Actually, it's the night before the night before pub date. But I get on a big plane tomorrow to fly to Bouchercon, and I don't imagine I'll have a chance to post between now and then, so this is the last thing I will write as an unpublished author.

There would be no book, no series, no sale, and certainly no success, except that my wife told me I should go for it. And then encouraged me while I wrote. And read every word. And corrected my punctuation. And corrected proofs. And put up with me while I spent long hours in the office.

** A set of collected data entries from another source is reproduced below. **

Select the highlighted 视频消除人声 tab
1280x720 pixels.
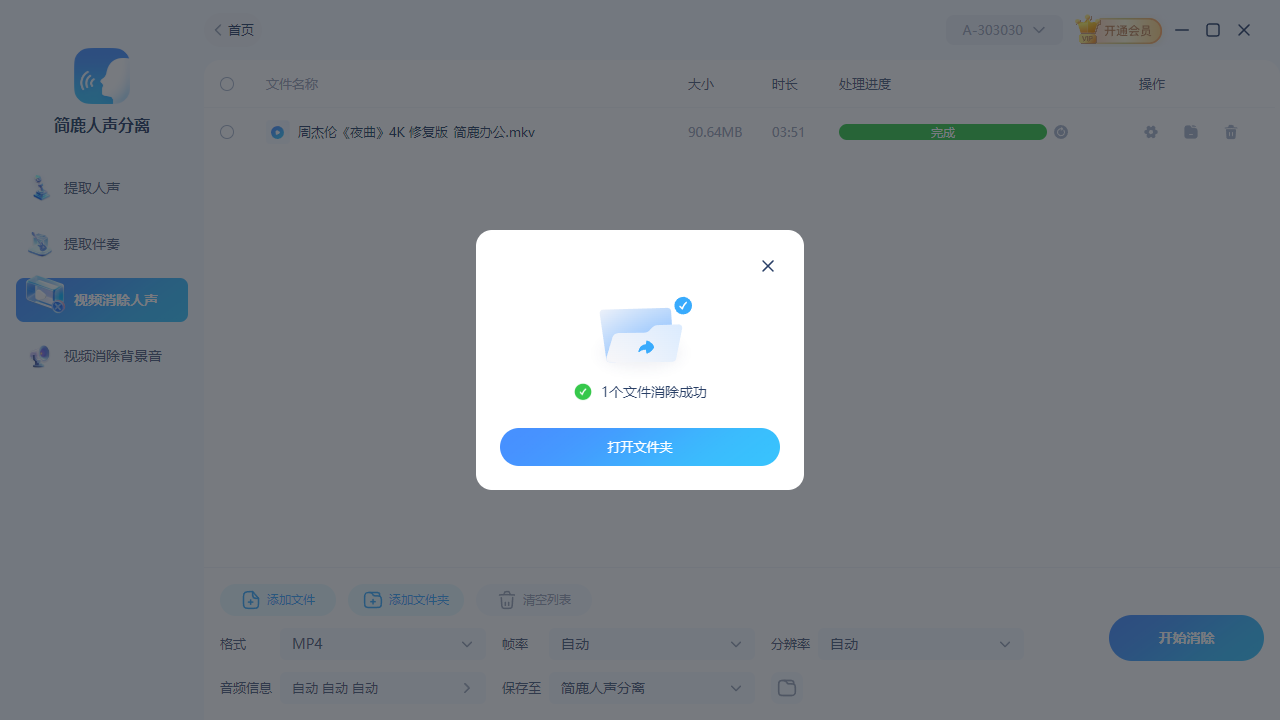tap(101, 299)
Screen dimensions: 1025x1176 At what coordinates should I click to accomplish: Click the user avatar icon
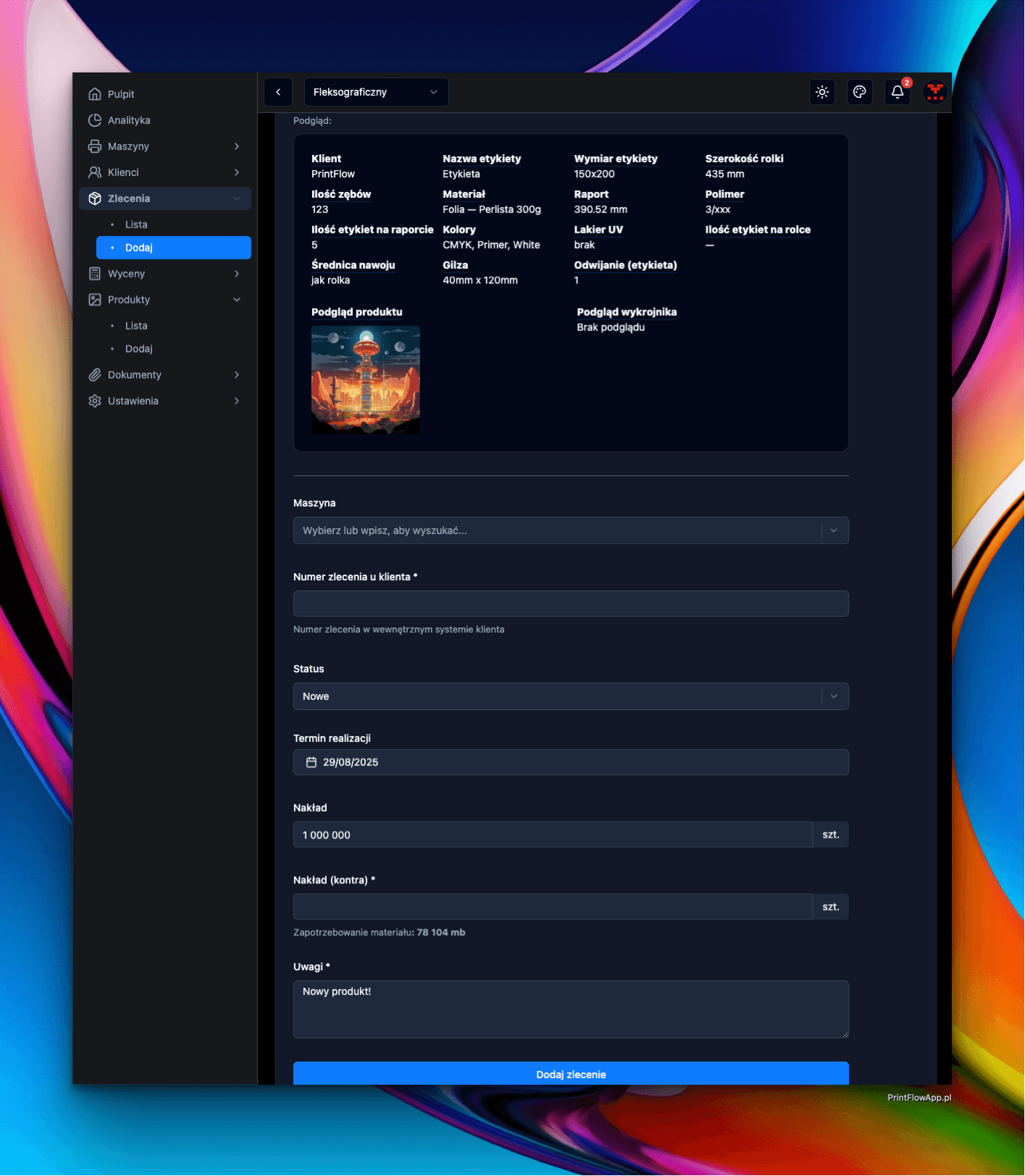pos(935,92)
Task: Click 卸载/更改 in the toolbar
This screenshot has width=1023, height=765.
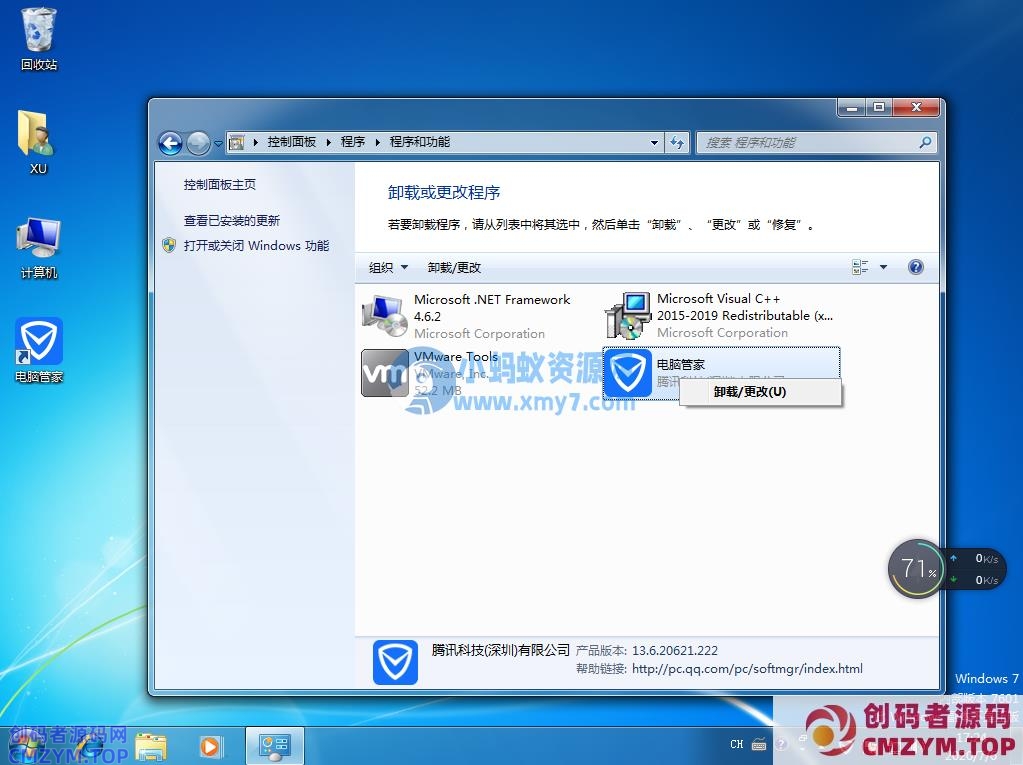Action: point(454,267)
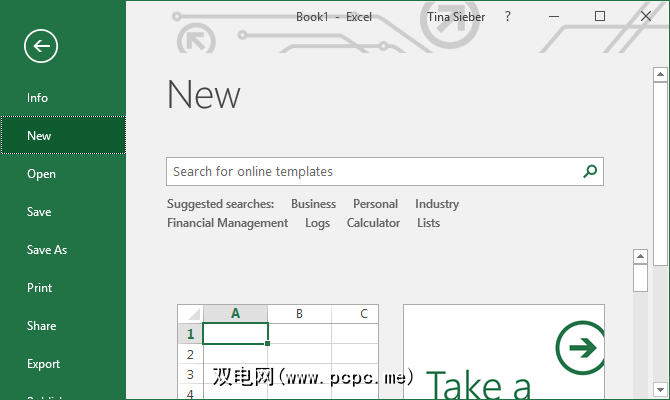Click the back arrow circle icon
The height and width of the screenshot is (400, 670).
click(x=41, y=46)
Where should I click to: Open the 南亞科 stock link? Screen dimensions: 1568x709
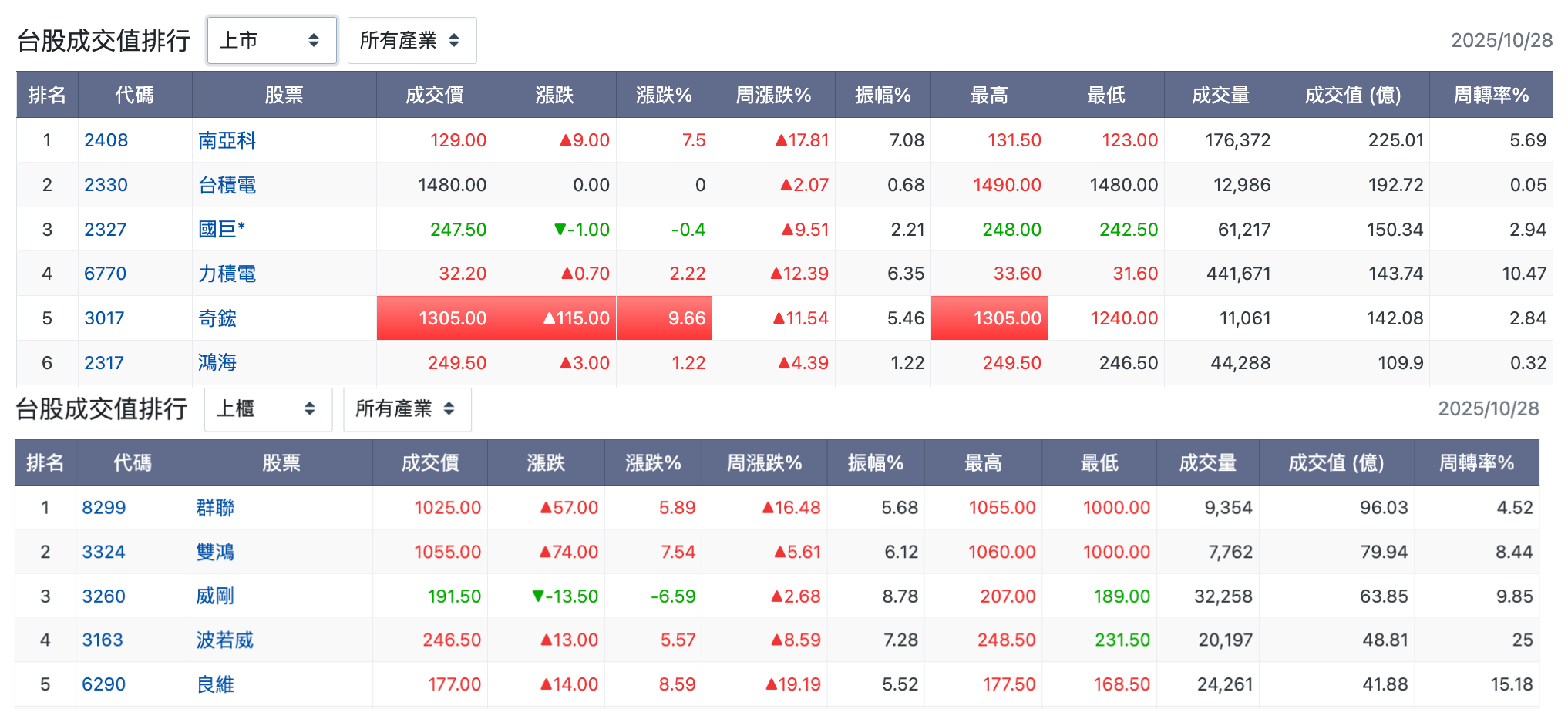coord(227,140)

And was brave enough to stick with it even when a few of her friends suggested this was a dubious way for one's husband to behave.

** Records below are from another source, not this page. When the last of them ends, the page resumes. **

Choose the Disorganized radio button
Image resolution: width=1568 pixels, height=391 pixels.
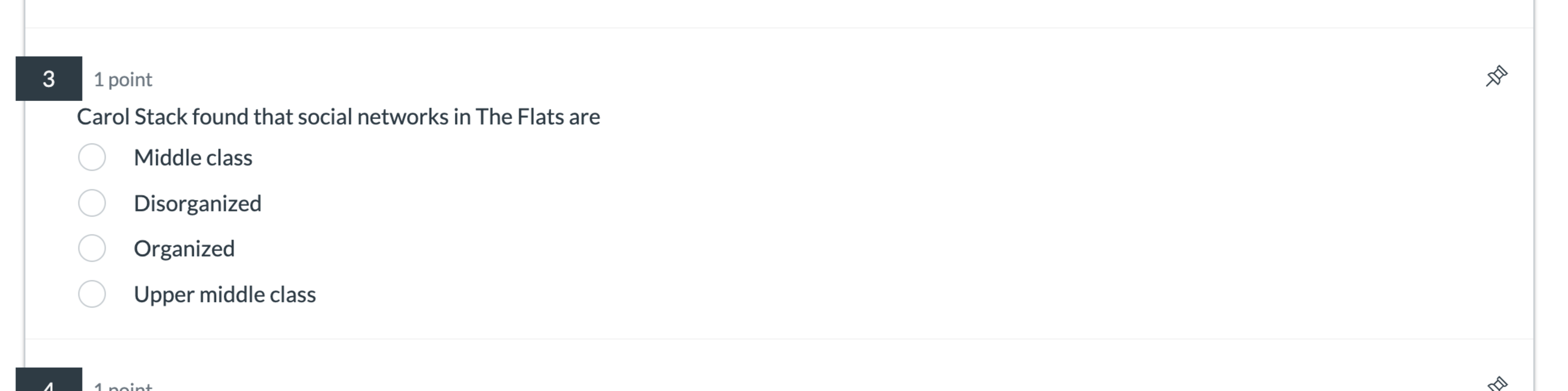point(92,203)
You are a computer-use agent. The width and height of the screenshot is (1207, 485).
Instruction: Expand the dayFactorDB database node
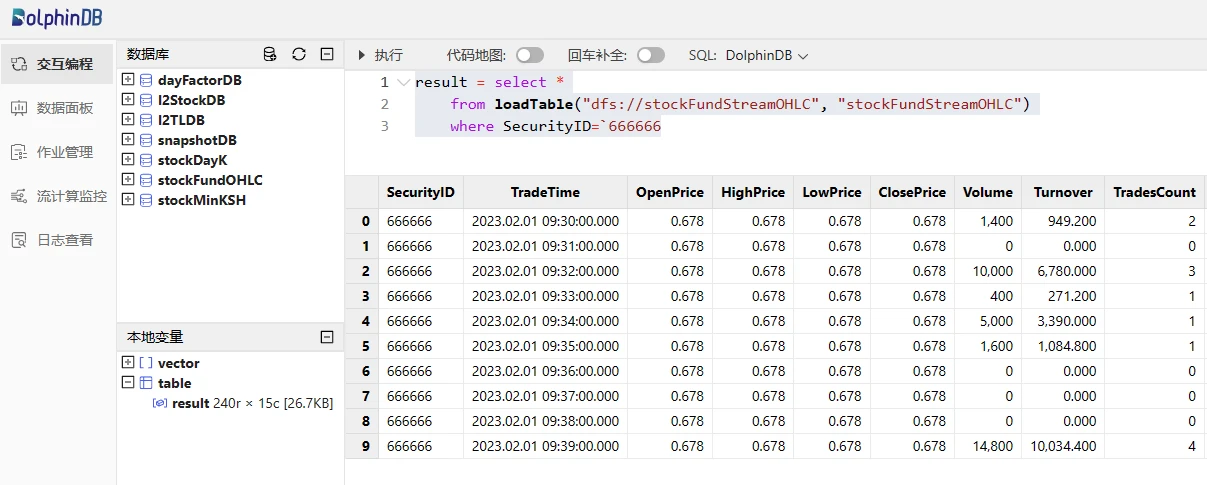point(128,79)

Which is why the dedication page has only these two words:


If you have a look at the top of this page, you'll see there's a new tab called Events.  No prizes for guessing what it's about.

This is my rendition of the same information on the GoodReads site.

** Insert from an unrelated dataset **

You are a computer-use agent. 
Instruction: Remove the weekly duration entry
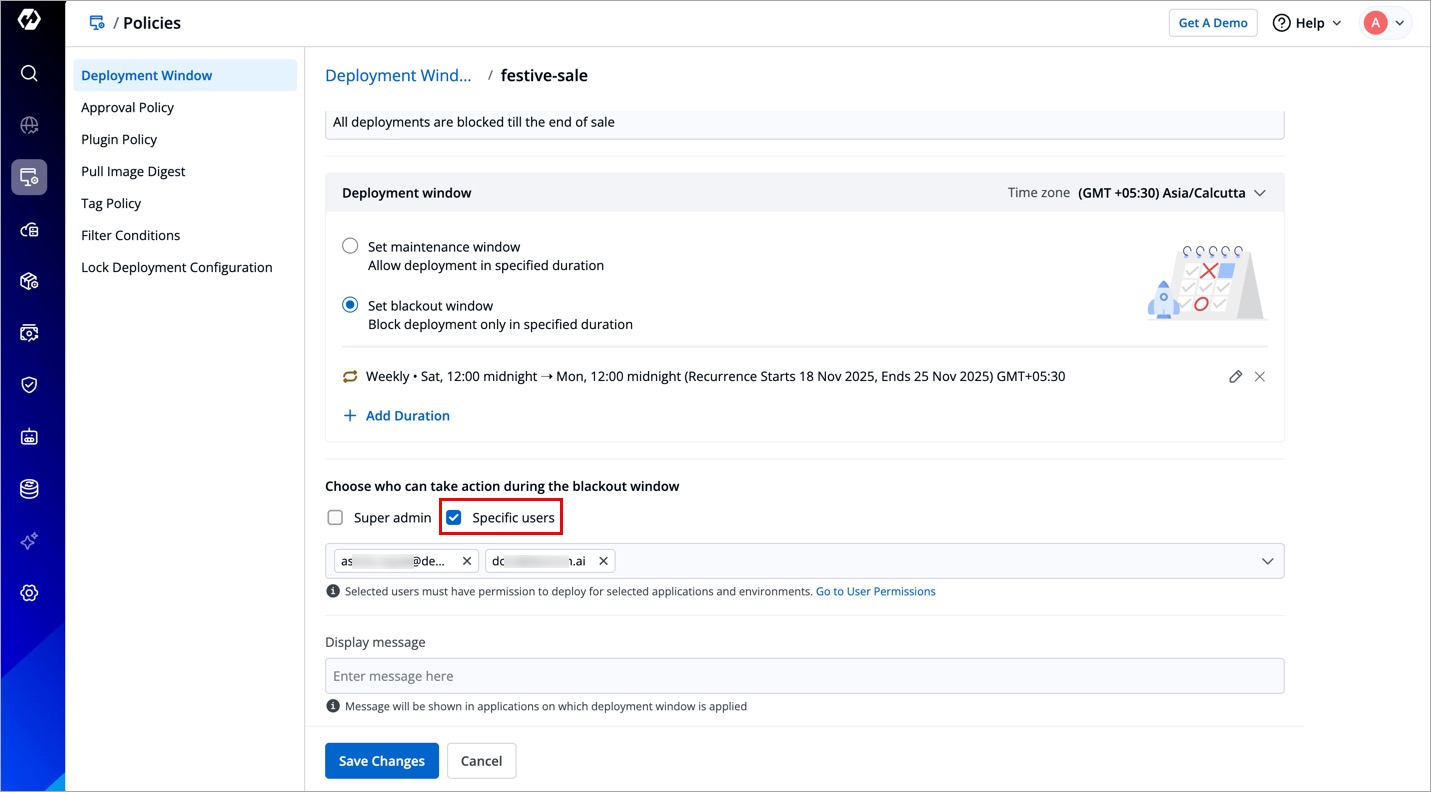tap(1260, 377)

If by chance you can make it to one of these, I would really love to meet you.  I've made so many friends over the net, it'd be great to actually use something other than a keyboard to communicate.

Kathleen Conn: amazing editor

In my continuing series of people holding bits and pieces of Pericles Commission, I bring you the talented young editor Kathleen Conn, who holds the entire book, hot off off the bindery.

Thanks Kathleen, it can't be easy to deal with a complete newbie.  You've been fantastic for a debut author!

A review from Robin Agnew of Aunt Agatha's

Aunt Agatha's is a specialist mystery bookstore in Ann Arbor. If you slide your eyes slightly to the right, to the events list, you'll see I'm appearing at Aunt Agatha's on the 26th October at 7pm. Anyone who can make it would be welcome!

Aunt Agatha's is run by the incredibly friendly and helpful Robin Agnew and her husband Jamie. Robin blogs at Hey, There's A Dead Guy In The Living Room, which I recommend for anyone who likes mysteries. She's also very much into ice skating, and since my wife Helen and I do ice dance (and Helen makes ice skating costumes), I think I know what we'll be talking about.

Robin's written a lovely review of The Pericles Commission, which I was overjoyed to read, considering it comes from someone who's read and sold thousands of mysteries!

Anneke and Bill: beta readers extraordinaire

So as we get close to The Pericles Commission finally going on sale, this is the end of a long, long journey not only for me, but for everyone who's helped me.

These two shifty-looking characters lurking in a dark corner have held the secret of who killed Ephialtes since 2007. That's when they first read the manuscript and gave me advice and asked the tough questions that had to be answered.

Anneke Klein is Dutch. English is her second language, which doesn't stop her from being the most amazing beta reader. I tell her she should be doing manuscript assessment for a living, she's that good. Anneke asks all the tough plot, theme and character questions that I really wish no one had noticed. To this day I have not published or sold a word of fiction that she did not see first. Which means yes, she's already been through The Ionia Sanction and she asked all the tough questions that made me rewrite parts. She also has one astonishing talent: if Anneke likes a story, it sells; if she doesn't like it, it doesn't sell. I've never known her to be wrong, and I have unsold short stories lying about to prove it. These days Anneke runs the flash fiction site Rammenas. Her own first fiction publication will be a short story in an upcoming anthology.

Bill Kirton is a master of craft. His critiques are always so depressingly right, and so crystal clear that you'd almost think he taught writing as a profession. Which, actually, he did. Bill taught creative writing and French literature at Aberdeen University. He's also been an actor, a playwright, and a BBC scriptwriter. His novels are The Figurehead (an historical mystery!), The Darkness, Material Evidence and Rough Justice. The last three are police procedurals starring DCI Jack Carston. (I was dead sure I had Material Evidence solved. I was wrong.)

Thanks guys. It wouldn't be a book without you.